Die alteuropäische Ständegesellschaft
Die alte, vorrevolutionäre Ordnung - das war das Ancien Régime, die Epoche des Feudalismus und Absolutismus, die ständische Gesellschaft, die agrarisch-vorindustrielle Lebensform, die Zeit der Territorialstaaten, in der ein nationales Bewusstsein noch nicht erwacht war. Weit mehr als drei Viertel aller Menschen lebten damals auf dem Lande und von der Landwirtschaft (eine Ausnahme bildete nur das wirtschaftlich verhältnismäßig hoch entwickelte England). Dieses Leben spielte sich in kleinen, überschaubaren Räumen und Sozialverhältnissen ab. Der Großteil der Bevölkerung konnte weder lesen und schreiben und kam zeit seines Lebens nicht über den Umkreis seiner engeren Heimat hinaus.
Die ständische Ordnung teilte jedem Menschen seinen Platz und seine Lebenschancen zu. Mit seiner Geburt war man Adliger, Bürger, Bauer oder Standesloser, und die Aussicht, sich über seinen Stand zu erheben, war gering; in der Regel blieb jeder auf der sozialen Stufe, auf der auch seine Eltern und Vorfahren gelebt hatten. Das galt in besonderem Maße für die große Masse der wirtschaftlich Abhängigen, für die hörigen Bauern, Handwerksgesellen, Manufakturarbeiter, Knechte, Mägde und Dienstboten. Sie alle konnten nicht frei über sich verfügen, nicht selbstständig ihren Aufenthaltsort wählen oder eine Familie gründen. Der überwiegende Teil der bäuerlichen Bevölkerung lebte in den Bindungen der Grund- und Gutsherrschaft, wenn nicht sogar, wie in Russland, der Leibeigenschaft. Diese von den Eltern auf die Kinder vererbte Abhängigkeit, die Erbuntertänigkeit, verpflichtete die Bauern zu regelmäßigen Geld- und Naturalabgaben sowie Arbeitsleistungen zugunsten der Grundeigentümer, das heißt des Adels und der Kirche.
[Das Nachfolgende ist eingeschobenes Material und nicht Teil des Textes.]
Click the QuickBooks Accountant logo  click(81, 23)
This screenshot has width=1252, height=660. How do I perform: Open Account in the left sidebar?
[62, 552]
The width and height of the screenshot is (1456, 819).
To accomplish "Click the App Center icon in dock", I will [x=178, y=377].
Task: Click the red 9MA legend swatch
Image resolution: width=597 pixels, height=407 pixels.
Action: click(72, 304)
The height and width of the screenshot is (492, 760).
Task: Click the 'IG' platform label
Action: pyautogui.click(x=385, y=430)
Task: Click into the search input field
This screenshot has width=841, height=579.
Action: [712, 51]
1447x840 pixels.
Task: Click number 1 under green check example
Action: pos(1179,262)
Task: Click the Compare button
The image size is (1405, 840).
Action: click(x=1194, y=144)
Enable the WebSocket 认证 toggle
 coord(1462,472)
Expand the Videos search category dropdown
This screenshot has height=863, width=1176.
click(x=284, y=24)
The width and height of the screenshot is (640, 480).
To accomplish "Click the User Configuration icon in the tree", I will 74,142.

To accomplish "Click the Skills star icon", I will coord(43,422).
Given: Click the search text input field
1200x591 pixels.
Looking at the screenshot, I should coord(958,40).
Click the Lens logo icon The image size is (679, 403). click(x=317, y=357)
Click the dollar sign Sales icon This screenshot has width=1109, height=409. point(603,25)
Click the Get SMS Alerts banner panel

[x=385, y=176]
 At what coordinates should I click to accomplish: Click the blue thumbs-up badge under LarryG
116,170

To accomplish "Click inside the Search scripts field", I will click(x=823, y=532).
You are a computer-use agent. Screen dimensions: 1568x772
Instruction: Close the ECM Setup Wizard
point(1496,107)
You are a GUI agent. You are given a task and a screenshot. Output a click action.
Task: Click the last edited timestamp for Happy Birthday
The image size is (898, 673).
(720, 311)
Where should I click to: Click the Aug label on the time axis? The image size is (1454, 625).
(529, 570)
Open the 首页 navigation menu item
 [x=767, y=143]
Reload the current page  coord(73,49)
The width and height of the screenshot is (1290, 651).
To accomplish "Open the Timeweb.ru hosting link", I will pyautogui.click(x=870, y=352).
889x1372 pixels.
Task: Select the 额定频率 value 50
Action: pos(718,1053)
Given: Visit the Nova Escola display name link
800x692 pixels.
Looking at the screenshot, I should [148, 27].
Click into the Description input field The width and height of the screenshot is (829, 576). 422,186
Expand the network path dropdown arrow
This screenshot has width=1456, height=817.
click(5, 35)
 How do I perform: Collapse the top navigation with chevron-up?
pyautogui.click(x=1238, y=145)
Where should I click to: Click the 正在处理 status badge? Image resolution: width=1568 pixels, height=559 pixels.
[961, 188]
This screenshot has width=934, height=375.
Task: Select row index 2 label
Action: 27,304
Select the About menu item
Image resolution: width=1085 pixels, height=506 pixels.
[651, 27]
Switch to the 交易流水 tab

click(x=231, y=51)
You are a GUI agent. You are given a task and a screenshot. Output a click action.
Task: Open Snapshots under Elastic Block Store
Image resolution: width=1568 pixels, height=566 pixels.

Das war die Gegenleistung für die Nutzung des den Bauern leihweise überlassenen Acker- und Weidelandes und für den Schutz und die den Grundherren in Form der Polizeigewalt, niederen Gerichtsbarkeit, örtlichen Verwaltung, der Unterhaltung von Kirchen und Schulen oblag.
Der Nutznießer dieser Ordnung war der Adel, der zugleich auch über beträchtlichen Einkünften verbundenen hohen kirchlichen Ämter verfügte. Er bezog aus seinem Grundbesitz ein hohes Renteneinkommen, war in den meisten Fällen von Steuerabgaben befreit und wurde außerdem bei der Vergabe der einträglichen Staatsämter und Offiziersstellen bevorzugt. Abgesehen von England, wo sich Adlige früh im Handels-, Reederei- und Manufakturgeschäft betätigten, verschmähte die alteuropäische Aristokratie den kommerziellen Gelderwerb als unstandesgemäß. Sie überließ dieses Feld der bürgerlichen Oberschicht, die es hier zu Wohlstand, Ansehen und Selbstbewusstsein brachte (mit Ausnahme Russlands, wo es kein nennenswertes Großbürgertum gab). Das Bürgertum beherrschte auch die akademischen Berufe und drückte dem kulturellen Leben seinen Stempel auf, ohne indes dem Adel im gesellschaftlichen Rang gleichzukommen. Dieser Gegensatz zwischen den beruflichen und kulturellen Leistungen und dem sozialen Status wurde im Bewusstsein des Bürgertums zu einem Stachel, der die Kritik an der Feudalgesellschaft nicht mehr zur Ruhe kommen ließ.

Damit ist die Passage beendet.